Dimanche, le Premier ministre de l’Irlande avait déjà partagé son ras-le-bol après les ordres d’évacuation de villages du Sud-Liban et les bombardements israéliens sur Jabalia ayant tué des dizaines de civils : « This deliberate targeting and abuse of civilians must stop. Those responsible must be held accountable. That must be the case for Israel, as well as for Hamas and Hezbollah. There should be no impunity. » Des mots clairs et forts, à mille mille mille lieux des balbutiements de la diplomatie luxembourgeoise.
Son chef, Xavier Bettel (DP), a partagé son désarroi à son arrivée au conseil Affaires étrangères (CAE) à Luxembourg . Bettel se croit dans un « mauvais film » où les gens mourraient irrémédiablement. Il se perd dans les conjectures : « Se défendre est un droit. Mais le droit international est aussi un droit. » Puis le bâtisseur de ponts verse dans le fatalisme. Le Luxembourg serait un « petit », impuissant face aux « grands » du Conseil de sécurité. L’Union européenne elle-même, victime du principe de l’unanimité pour les décisions de politique étrangère, ne serait plus qu’un « confetti ». « Les gens ont beaucoup de questions, mais nous n’avons pas de réponse. Problème », constate Bettel dans une dramaturgie toute bettelienne. Par un communiqué envoyé à l’issue du CAE, le ministère des Affaires étrangères s’inquiète en outre des projets de loi déposés à la Knesset interdisant à l’UNRWA de remplir son mandat, à savoir de soutenir la population palestinienne sur le plan humanitaire. Le ministre Bettel lance également un appel aux autorités israéliennes pour garantir l’accès des agriculteurs palestiniens à leurs oliviers en cette période de récoltes, décisives pour l’économie et les populations de Cisjordanie, mais menacées par les violences commises par les colons et les restrictions de mouvements imposées.

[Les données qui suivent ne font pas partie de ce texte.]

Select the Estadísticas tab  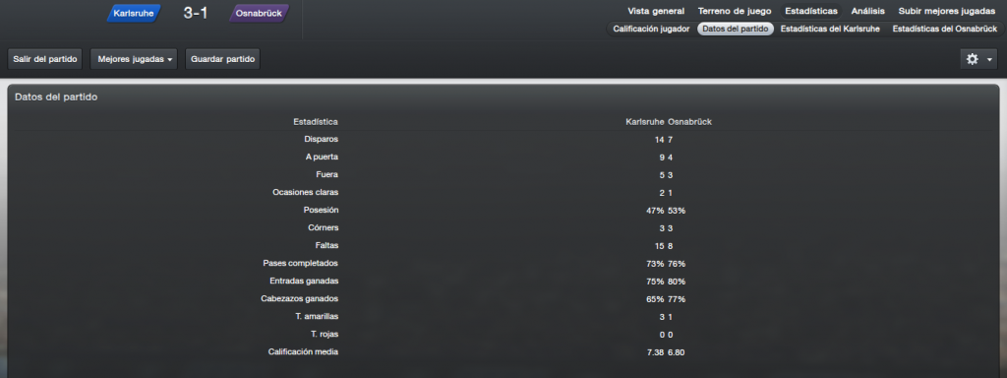tap(811, 11)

Ce mercredi, les chefs d’État et de gouvernement européens se sont retrouvés à Bruxelles pour le premier sommet avec le Conseil de coopération du Golfe. Le Premier ministre, Luc Frieden, y a revu l’émir du Qatar (photo en une), membre de la famille Al Thani qu’il connaît bien (BIL, Cargolux, Deutsche Bank, KBL). Le risque d’une guerre régionale au Proche-Orient a figuré en haut de l’ordre du jour. Pareil le lendemain au Conseil européen, mais derrière la politique migratoire. Interrogés par le Land sur la position luxembourgeoise défendue à ces occasions, les services de Luc Frieden assurent que celui-ci plaide pour « une désescalation et un cessez-le-feu, ainsi que la libération des otages ». Une position ultra-minimaliste et passe-partout alors que les grands États européens aiguisent leurs convictions face au drame grandissant. 42 438 personnes (principalement des femmes et des enfants) ont été tuées depuis un an dans la bande de Gaza, selon le décompte officiel produit par le Hamas ce jeudi.
L’Espagne et l’Irlande demandent des sanctions contre le régime de Netanyahu et une révision de l’accord d’association UE-Israël. À travers des prises de position au Bundestag de son chancelier, Olaf Scholz (SPD) et de sa ministre des Affaires étrangères, Annalena Baerbock (die Grünen), l’Allemagne réaffirme vouloir vendre des armes à l’armée israélienne. En cause : la pression exercée par la CDU et notamment Friedrich Merz, son Kanzlerkandidat pour 2025, que Luc Frieden a rencontré mardi à Berlin. Interrogé sur l’existence de discussions de préparation du sommet de cette semaine eu égard au Proche-Orient, le ministère d’État se cantonne à dire que des « sujets d’actualité européenne » ont été abordés.